▶ _TASK INPUTS_:

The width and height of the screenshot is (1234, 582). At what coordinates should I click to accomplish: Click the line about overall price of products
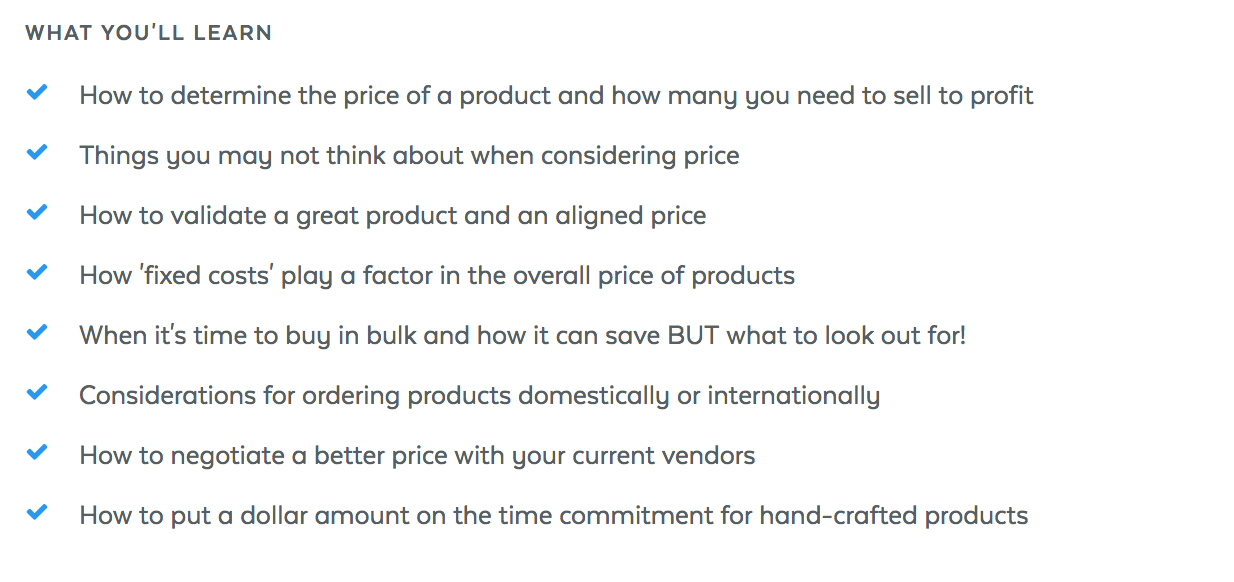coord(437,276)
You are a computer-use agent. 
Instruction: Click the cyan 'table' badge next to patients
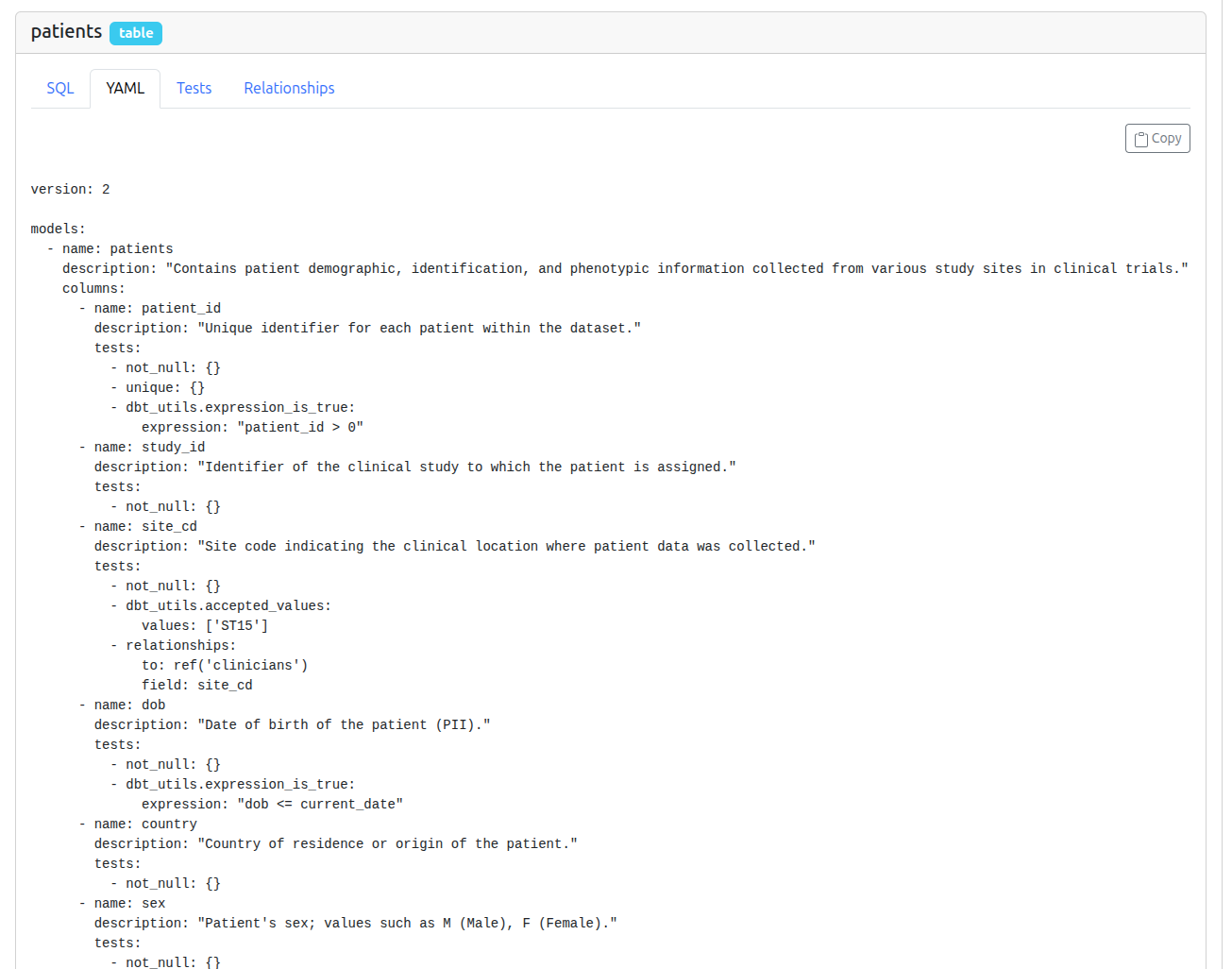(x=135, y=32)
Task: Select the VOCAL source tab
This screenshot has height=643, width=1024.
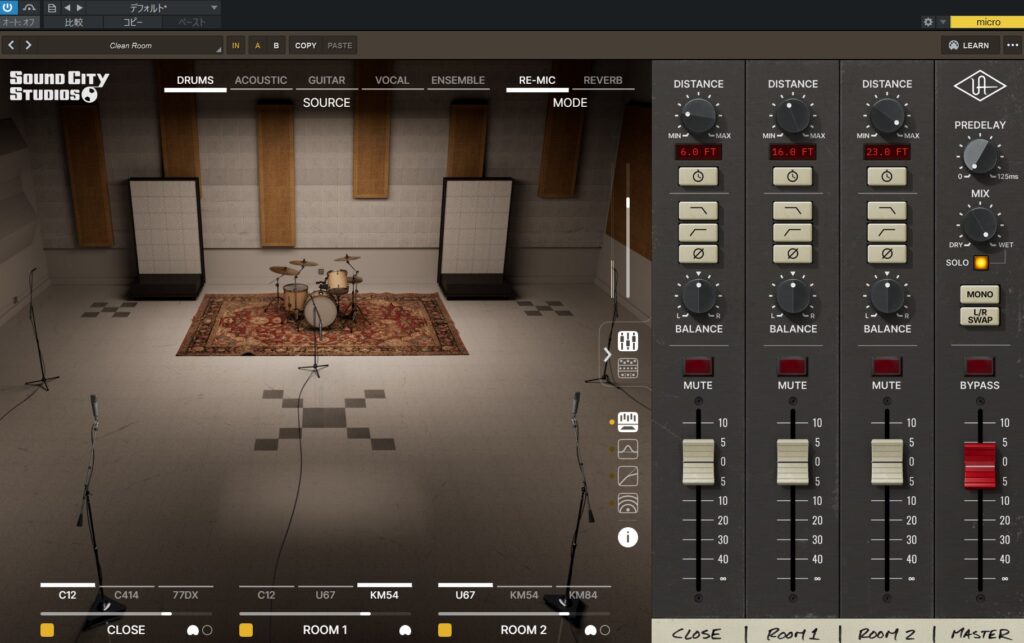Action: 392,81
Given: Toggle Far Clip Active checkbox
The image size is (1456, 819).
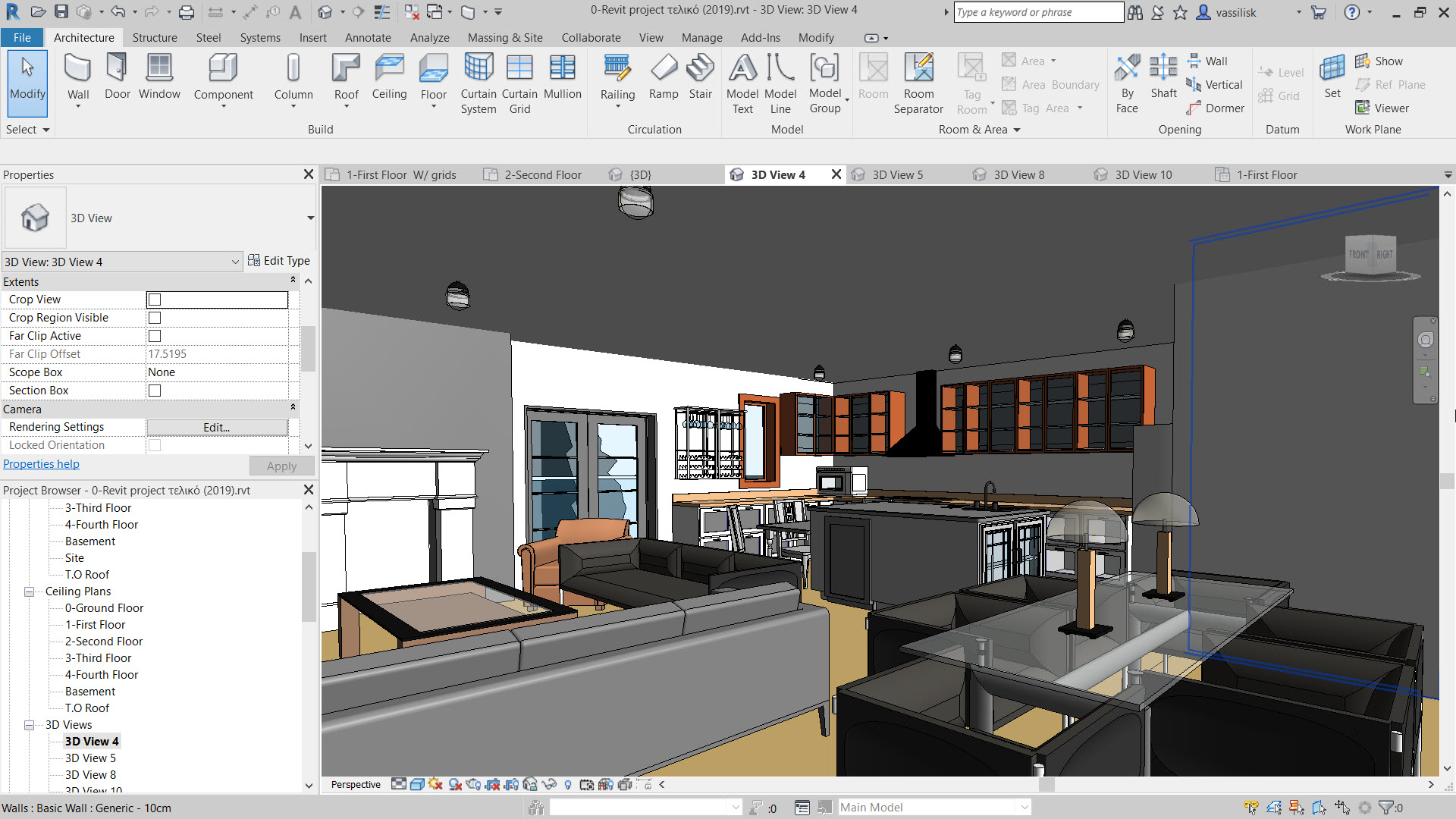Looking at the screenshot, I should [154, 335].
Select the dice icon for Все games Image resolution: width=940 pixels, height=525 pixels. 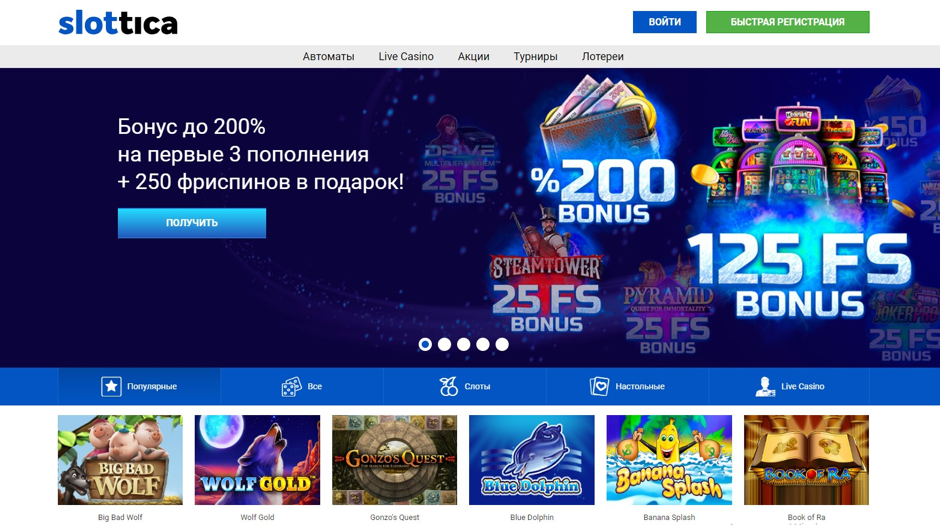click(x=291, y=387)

▶ _PROBLEM_: Only the lines from the top of the material through the line containing "Given: Toggle Far Clip Active checkbox" should be written out, exactly and without pictures.

▶ _TASK RESULT_:
The width and height of the screenshot is (1234, 582). At what coordinates should I click to accomplish: Click the line about overall price of products
coord(437,276)
You are a computer-use agent. 
Instruction: Click the cyan 'table' badge next to patients
(x=135, y=32)
Task: Select the VOCAL source tab
This screenshot has height=643, width=1024.
Action: 392,81
Given: Toggle Far Clip Active checkbox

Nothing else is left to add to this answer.